WORK TO COMPLETE -> Nothing but the pictures may be dropped; the rest of the listing is to be written out exactly.
═══ DATASET RECORDS ═══
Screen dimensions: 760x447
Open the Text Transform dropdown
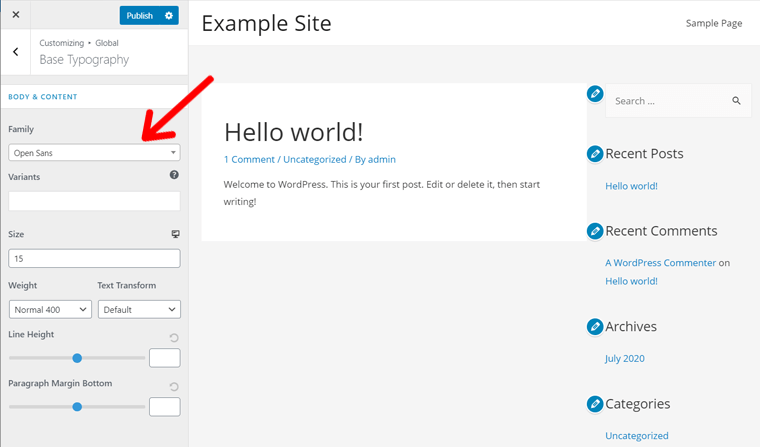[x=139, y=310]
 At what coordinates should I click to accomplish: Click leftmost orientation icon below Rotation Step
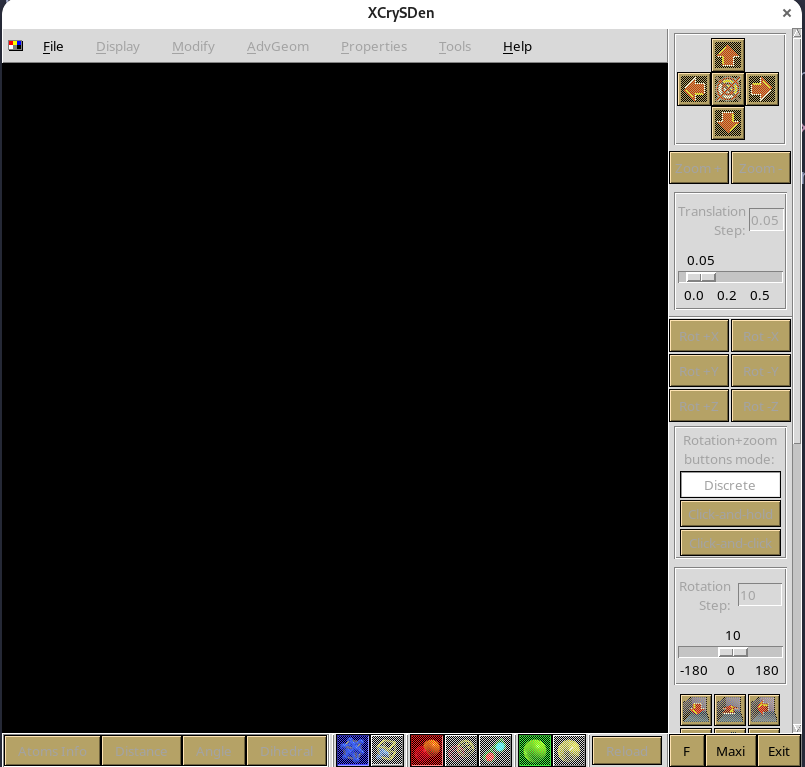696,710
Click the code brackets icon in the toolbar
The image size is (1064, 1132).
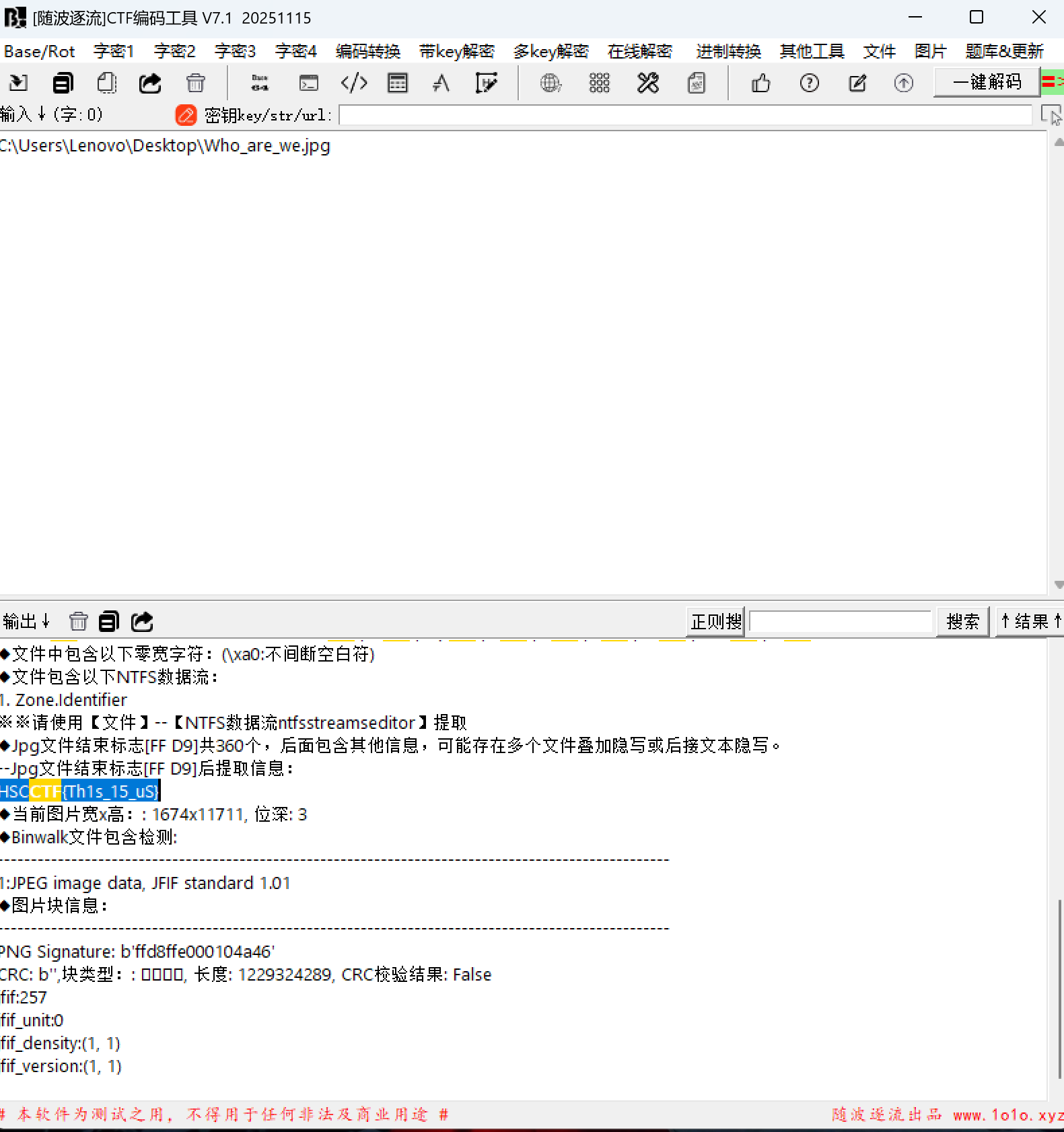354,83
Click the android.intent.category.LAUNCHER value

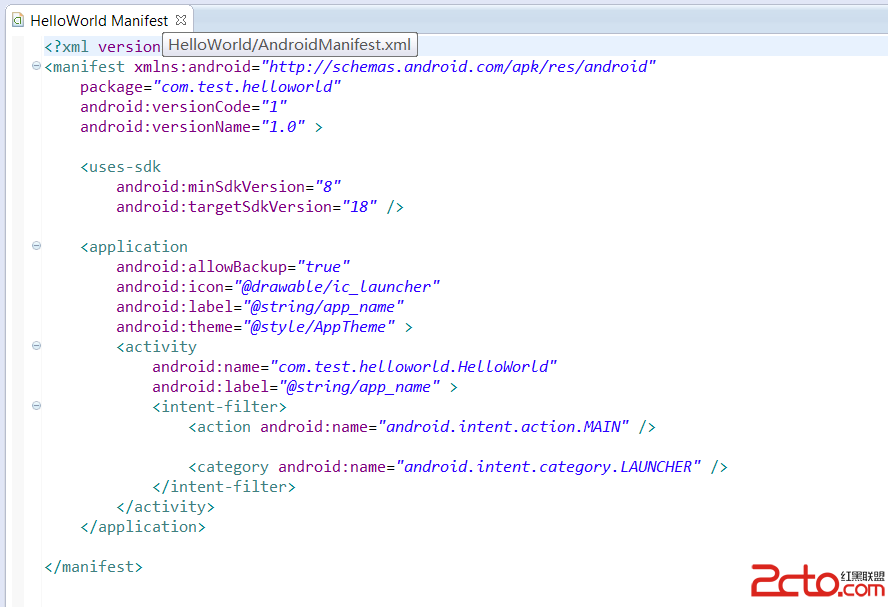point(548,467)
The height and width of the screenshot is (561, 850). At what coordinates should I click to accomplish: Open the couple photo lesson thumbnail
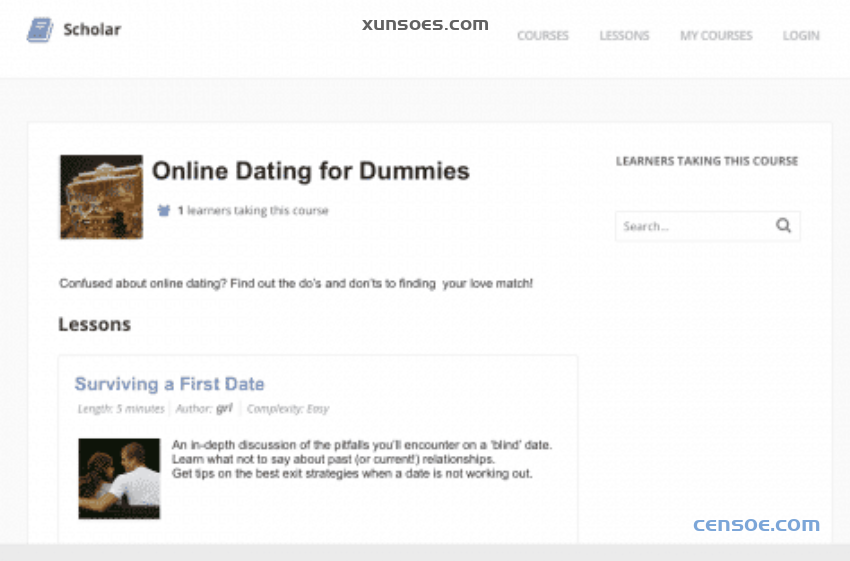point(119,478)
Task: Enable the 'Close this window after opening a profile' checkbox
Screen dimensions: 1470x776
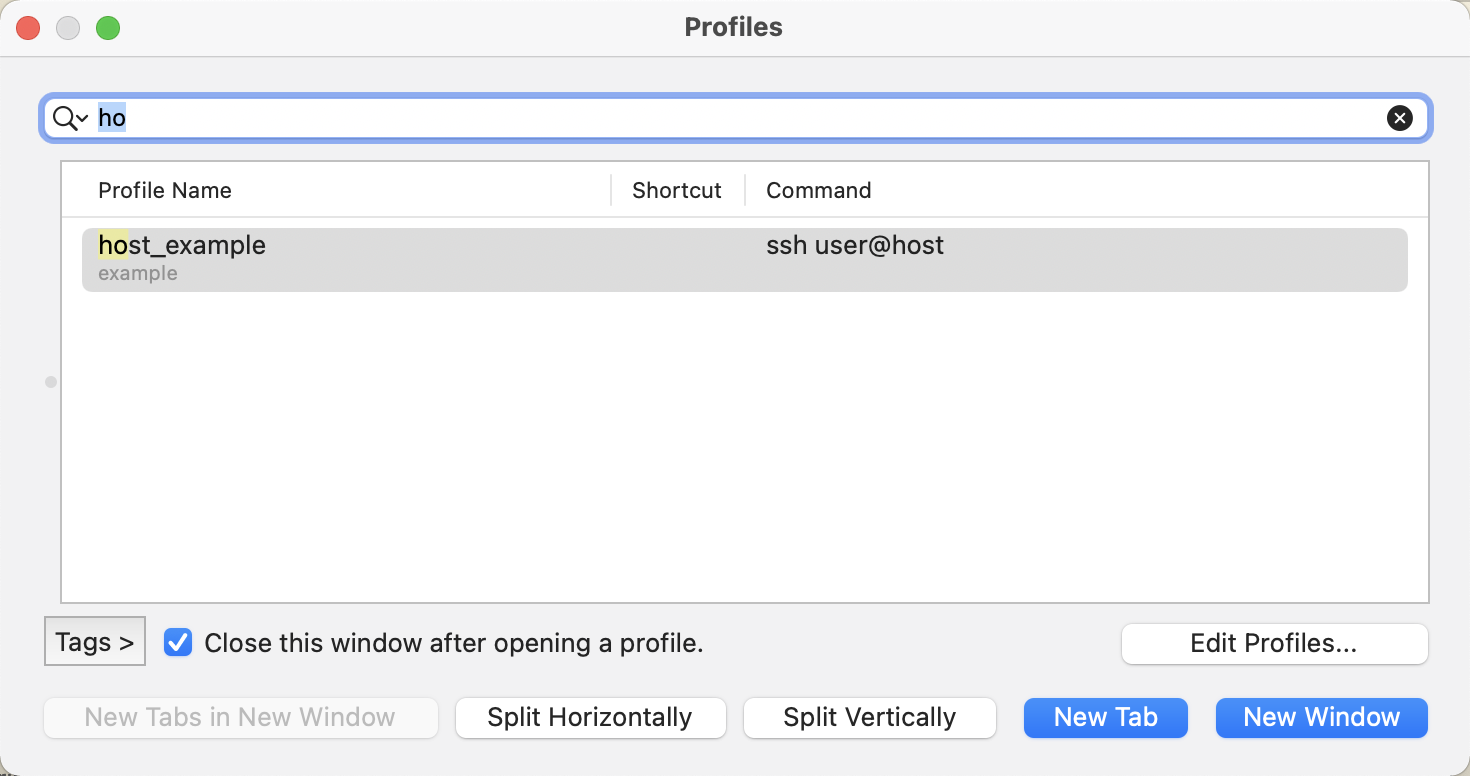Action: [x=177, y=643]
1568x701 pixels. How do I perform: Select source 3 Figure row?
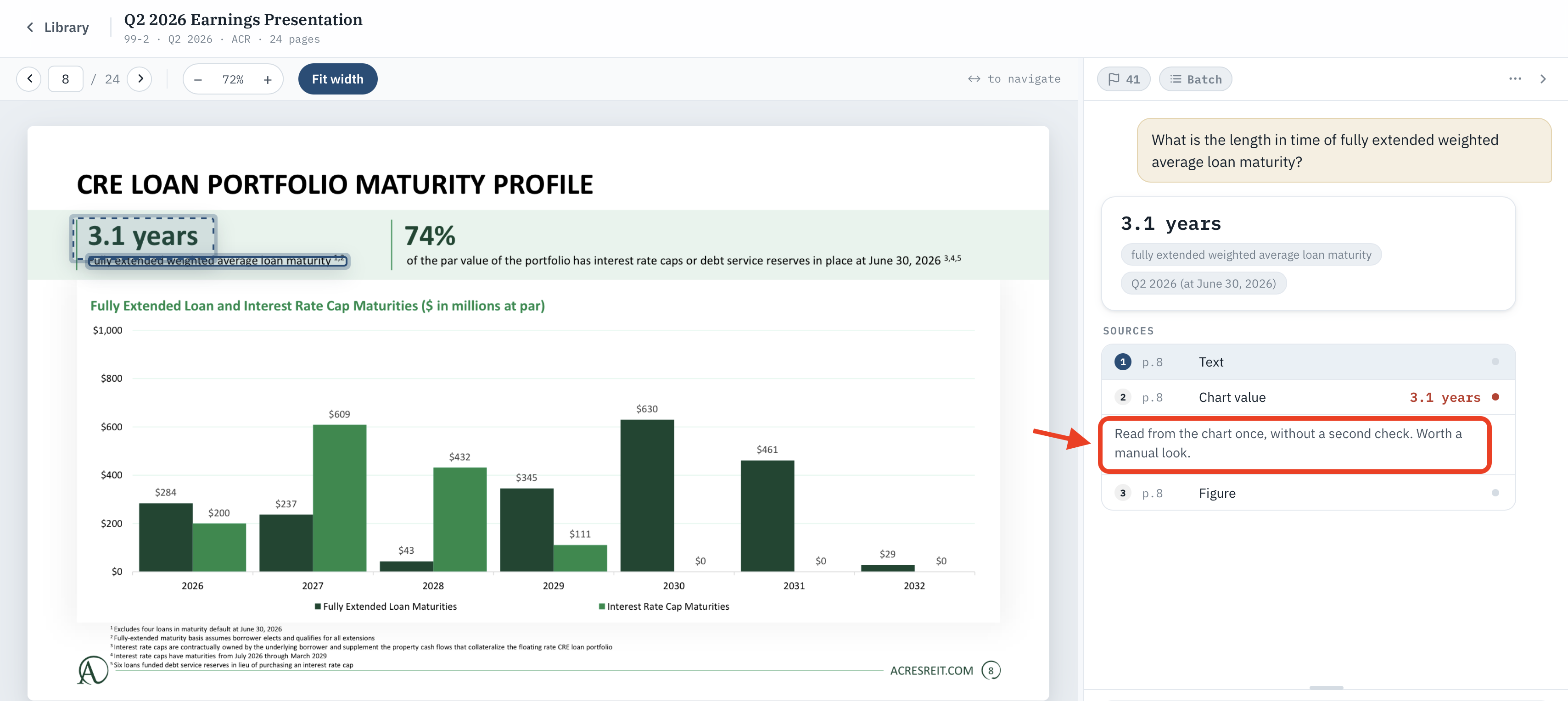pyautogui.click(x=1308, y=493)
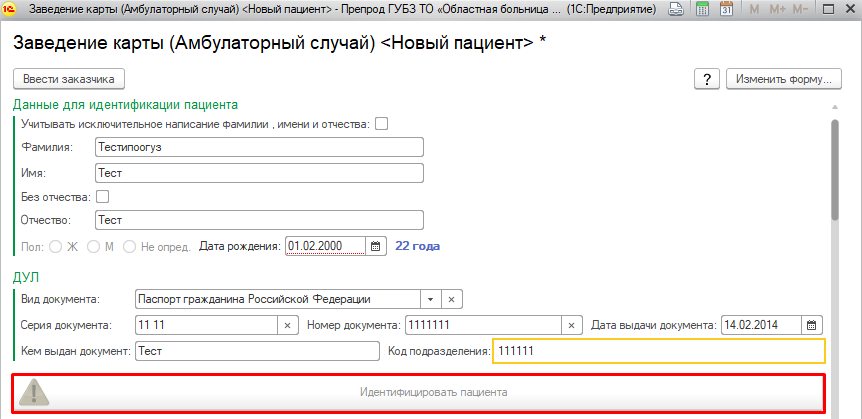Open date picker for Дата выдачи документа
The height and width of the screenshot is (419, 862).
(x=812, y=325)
═══
RESULT ->
Screen dimensions: 760x447
Open the Text Transform dropdown
[x=139, y=310]
 At what coordinates should I click to accomplish: Click leftmost orientation icon below Rotation Step
696,710
Click the code brackets icon in the toolbar
The image size is (1064, 1132).
354,83
Click the android.intent.category.LAUNCHER value

point(548,467)
The height and width of the screenshot is (561, 850). At what coordinates should I click to accomplish: Open the couple photo lesson thumbnail
point(119,478)
Task: Enable the 'Close this window after opening a profile' checkbox
Screen dimensions: 1470x776
Action: [x=177, y=643]
1568x701 pixels. How do I perform: Select source 3 Figure row?
pyautogui.click(x=1308, y=493)
Open date picker for Дата выдачи документа
The height and width of the screenshot is (419, 862).
(x=812, y=325)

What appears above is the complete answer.